• Data shown:
•••••

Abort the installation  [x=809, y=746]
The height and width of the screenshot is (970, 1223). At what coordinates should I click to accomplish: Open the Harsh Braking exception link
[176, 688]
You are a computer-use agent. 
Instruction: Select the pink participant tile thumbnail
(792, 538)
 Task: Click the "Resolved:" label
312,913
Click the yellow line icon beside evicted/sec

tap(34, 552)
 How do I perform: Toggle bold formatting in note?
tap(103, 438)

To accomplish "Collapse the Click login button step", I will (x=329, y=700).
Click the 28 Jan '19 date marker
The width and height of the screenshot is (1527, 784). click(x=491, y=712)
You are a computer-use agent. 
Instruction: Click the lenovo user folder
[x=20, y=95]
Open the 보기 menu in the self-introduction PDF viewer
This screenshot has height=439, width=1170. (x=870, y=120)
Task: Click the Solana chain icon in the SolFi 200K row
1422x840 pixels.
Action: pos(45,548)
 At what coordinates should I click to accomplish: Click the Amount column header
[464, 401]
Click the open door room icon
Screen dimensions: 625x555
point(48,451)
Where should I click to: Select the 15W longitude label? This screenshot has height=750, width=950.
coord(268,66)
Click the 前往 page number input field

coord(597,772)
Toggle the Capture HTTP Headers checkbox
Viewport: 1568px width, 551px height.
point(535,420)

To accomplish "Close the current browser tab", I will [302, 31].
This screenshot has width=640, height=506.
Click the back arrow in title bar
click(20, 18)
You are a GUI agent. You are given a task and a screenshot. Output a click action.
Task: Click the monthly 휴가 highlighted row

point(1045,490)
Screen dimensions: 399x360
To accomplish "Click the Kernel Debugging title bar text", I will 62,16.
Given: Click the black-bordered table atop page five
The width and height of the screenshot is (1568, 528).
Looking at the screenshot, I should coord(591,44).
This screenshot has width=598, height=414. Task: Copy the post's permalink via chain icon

•••••

• Aim of the task: Would you report every line of the entries above containing the word "will"?

• Expected answer:
To accomplish "Collapse the Click login button step", I will (x=329, y=700).
To accomplish "Close the current browser tab", I will [302, 31].
To accomplish "Click the Kernel Debugging title bar text", I will 62,16.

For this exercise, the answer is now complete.